Hubo una pausa. Poirot acogió las explicaciones del señor Cope con una leve inclinación de cabeza. Luego murmuró:
—El coronel Carbury desea conocer con exactitud lo que pasó la tarde en que murió la señora Boynton. ¿Podría contarme usted algo acerca de esa tarde?

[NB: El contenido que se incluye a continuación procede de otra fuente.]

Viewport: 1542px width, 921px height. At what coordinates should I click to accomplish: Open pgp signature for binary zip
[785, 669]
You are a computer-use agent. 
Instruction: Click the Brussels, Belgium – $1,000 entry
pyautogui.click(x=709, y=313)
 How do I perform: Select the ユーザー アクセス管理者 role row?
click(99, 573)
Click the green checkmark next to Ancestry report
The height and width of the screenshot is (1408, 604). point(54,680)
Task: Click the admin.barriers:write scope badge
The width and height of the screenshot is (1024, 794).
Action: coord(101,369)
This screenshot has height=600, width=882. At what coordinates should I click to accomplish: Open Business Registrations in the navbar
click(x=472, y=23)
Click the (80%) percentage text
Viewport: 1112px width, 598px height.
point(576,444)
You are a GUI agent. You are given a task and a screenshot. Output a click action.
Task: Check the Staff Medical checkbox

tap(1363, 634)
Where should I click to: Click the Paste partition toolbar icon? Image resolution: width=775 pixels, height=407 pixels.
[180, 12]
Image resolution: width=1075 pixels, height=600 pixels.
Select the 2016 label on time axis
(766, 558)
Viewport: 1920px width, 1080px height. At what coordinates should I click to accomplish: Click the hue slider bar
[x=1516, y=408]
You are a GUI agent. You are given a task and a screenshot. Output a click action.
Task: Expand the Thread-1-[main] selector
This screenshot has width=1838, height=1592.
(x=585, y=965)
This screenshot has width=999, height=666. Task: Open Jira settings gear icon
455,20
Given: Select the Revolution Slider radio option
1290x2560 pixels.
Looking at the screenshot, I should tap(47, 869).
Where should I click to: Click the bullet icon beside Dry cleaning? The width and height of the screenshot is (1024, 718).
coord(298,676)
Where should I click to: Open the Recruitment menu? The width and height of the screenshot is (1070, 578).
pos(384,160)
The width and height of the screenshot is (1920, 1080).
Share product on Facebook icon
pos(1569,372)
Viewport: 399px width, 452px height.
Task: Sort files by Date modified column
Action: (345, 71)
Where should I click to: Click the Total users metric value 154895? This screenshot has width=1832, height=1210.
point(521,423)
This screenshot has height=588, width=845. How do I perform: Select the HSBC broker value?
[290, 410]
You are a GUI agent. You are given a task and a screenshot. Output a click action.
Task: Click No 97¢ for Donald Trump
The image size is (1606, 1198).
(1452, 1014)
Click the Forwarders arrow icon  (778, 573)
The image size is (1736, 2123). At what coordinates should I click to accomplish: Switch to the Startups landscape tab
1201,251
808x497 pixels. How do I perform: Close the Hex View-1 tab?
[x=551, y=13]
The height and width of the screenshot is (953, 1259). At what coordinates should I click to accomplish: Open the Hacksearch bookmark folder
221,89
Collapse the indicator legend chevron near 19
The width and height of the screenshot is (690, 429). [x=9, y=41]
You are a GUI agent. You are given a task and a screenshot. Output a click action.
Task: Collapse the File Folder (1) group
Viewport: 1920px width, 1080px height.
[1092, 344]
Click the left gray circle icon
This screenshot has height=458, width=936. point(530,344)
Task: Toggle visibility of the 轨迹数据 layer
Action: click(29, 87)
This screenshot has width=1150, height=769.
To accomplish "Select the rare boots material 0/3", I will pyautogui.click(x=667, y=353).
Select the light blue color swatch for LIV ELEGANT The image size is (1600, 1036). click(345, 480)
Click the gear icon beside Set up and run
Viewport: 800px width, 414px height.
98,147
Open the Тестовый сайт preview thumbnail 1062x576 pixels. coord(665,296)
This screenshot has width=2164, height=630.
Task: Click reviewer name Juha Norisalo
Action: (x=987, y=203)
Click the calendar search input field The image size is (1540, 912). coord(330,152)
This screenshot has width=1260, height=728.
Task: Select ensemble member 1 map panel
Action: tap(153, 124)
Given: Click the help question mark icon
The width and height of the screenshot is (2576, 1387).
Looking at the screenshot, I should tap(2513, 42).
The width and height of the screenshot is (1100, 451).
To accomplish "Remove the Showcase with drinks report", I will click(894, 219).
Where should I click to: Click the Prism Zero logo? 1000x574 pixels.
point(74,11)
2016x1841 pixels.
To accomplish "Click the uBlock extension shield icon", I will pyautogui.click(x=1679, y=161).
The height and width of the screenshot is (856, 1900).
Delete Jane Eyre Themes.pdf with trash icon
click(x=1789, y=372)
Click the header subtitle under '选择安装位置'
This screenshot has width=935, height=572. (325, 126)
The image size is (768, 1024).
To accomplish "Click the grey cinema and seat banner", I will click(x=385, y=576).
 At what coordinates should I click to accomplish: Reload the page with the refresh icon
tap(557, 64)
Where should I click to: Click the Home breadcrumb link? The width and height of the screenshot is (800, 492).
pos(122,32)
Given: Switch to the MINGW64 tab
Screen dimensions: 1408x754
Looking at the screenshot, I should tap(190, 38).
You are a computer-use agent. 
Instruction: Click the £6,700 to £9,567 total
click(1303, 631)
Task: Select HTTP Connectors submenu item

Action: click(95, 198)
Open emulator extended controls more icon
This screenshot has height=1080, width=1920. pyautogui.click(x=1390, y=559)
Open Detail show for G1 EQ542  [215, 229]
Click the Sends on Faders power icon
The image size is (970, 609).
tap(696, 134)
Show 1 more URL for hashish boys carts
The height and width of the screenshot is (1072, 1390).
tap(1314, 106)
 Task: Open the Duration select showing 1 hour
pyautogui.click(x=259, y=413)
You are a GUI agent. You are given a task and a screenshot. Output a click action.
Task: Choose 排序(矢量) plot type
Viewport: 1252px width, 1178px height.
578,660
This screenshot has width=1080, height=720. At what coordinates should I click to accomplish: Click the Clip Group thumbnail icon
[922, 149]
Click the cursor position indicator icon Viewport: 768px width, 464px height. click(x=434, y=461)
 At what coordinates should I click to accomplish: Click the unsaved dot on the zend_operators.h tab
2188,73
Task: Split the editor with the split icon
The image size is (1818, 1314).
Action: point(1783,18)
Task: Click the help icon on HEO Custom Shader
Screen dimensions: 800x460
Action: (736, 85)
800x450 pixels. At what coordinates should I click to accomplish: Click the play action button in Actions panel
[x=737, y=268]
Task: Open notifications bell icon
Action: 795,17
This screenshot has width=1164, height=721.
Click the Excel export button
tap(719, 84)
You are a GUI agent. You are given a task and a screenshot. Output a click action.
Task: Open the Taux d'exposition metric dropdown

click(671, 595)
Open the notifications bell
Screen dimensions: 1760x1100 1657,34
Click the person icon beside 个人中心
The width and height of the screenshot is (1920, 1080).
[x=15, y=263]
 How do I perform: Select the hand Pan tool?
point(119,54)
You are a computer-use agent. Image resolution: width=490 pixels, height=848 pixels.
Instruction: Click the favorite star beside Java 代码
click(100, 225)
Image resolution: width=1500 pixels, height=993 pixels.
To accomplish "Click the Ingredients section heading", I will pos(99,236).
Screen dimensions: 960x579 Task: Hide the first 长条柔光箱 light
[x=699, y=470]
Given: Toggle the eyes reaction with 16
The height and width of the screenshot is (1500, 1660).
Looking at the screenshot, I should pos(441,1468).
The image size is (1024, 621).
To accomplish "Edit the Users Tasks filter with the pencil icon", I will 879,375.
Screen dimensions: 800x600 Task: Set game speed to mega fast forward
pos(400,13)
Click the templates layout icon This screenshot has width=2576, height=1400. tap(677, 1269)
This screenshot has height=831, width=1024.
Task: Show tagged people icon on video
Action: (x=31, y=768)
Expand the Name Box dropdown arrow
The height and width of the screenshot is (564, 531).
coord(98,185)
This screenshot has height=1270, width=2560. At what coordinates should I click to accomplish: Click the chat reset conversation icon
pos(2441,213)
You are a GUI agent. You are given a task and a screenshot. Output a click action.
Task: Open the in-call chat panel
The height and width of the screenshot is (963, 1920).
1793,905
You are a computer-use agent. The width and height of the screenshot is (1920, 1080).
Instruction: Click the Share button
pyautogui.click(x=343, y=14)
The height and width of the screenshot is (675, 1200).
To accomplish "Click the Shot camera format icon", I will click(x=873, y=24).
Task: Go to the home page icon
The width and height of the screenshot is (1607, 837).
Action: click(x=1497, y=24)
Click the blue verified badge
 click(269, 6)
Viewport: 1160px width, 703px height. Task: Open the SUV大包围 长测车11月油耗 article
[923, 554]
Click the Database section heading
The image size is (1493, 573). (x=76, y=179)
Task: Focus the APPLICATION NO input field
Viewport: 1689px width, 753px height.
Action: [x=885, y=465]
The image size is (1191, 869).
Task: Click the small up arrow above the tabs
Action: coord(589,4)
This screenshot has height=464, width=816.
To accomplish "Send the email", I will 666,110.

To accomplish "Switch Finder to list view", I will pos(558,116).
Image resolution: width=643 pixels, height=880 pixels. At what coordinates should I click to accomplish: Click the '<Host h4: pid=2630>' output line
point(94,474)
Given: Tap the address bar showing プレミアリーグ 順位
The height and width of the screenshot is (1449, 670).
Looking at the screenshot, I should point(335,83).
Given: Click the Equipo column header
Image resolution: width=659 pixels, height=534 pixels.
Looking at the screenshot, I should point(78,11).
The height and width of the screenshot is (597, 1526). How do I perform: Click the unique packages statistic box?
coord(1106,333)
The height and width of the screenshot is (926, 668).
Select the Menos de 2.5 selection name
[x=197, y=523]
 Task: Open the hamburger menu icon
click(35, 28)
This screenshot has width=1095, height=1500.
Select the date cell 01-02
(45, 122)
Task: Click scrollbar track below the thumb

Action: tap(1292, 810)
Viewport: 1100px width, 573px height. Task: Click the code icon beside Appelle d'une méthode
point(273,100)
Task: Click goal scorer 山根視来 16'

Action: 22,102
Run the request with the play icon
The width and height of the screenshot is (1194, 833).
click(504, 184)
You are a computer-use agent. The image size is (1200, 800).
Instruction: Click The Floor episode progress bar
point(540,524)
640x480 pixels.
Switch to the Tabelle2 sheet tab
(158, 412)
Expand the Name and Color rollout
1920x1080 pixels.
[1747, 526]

—Sí, ¿cómo no? Después de comer y tras un breve descanso salimos a dar una vuelta por los alrededores. Mejor dicho, nos escabullimos, nos escapamos de aquel engorroso guía. Ese hombre está completamente obsesionado con el tema de los judíos. Me parece que no anda muy bien de la cabeza. En fin, como le decía, nos fuimos. Fue entonces cuando hablé con Nadine. Después, ella me dijo que quería estar a solas con su marido para discutir el asunto con él. Así que seguí paseando solo y me dirigí lentamente hacia el campamento. A mitad de camino, me encontré con las dos damas inglesas que habían venido a la excursión de la mañana. Creo que una de ellas es una aristócrata.
Poirot se lo confirmó.
—¡Ah, sí! ¡Una gran mujer, muy inteligente y muy instruida! La otra, en cambio, me pareció más bien una monja debilucha y tenía el aspecto de estar muerta de cansancio. La excursión que habíamos hecho por la mañana era demasiado pesada para una mujer mayor, sobre todo si le dan miedo las alturas. En fin, como le decía, me encontré con estas dos señoras y les estuve hablando acerca de los nabateos. Fuimos a dar otra vuelta y volvimos al campamento hacia las seis. Lady Westholme insistió en tomar el té y yo tuve el placer de acompañarla. Era un té muy flojo, pero tenía un aroma muy agradable. Después, los chicos pusieron la mesa para la cena. Uno de ellos fue a avisar a la señora Boynton y la encontró sentada en su silla, muerta.
—¿Se fijó usted en ella al volver al campamento?
—Me di cuenta de que estaba allí (era el lugar donde solía sentarse por las tardes), pero no le presté demasiada atención. En ese momento estaba explicándole algo a lady Westholme acerca de la depresión económica que sufrimos en América. Y también tenía que estar pendiente de la señorita Pierce. De tan cansada que estaba, no paraba de torcerse los tobillos.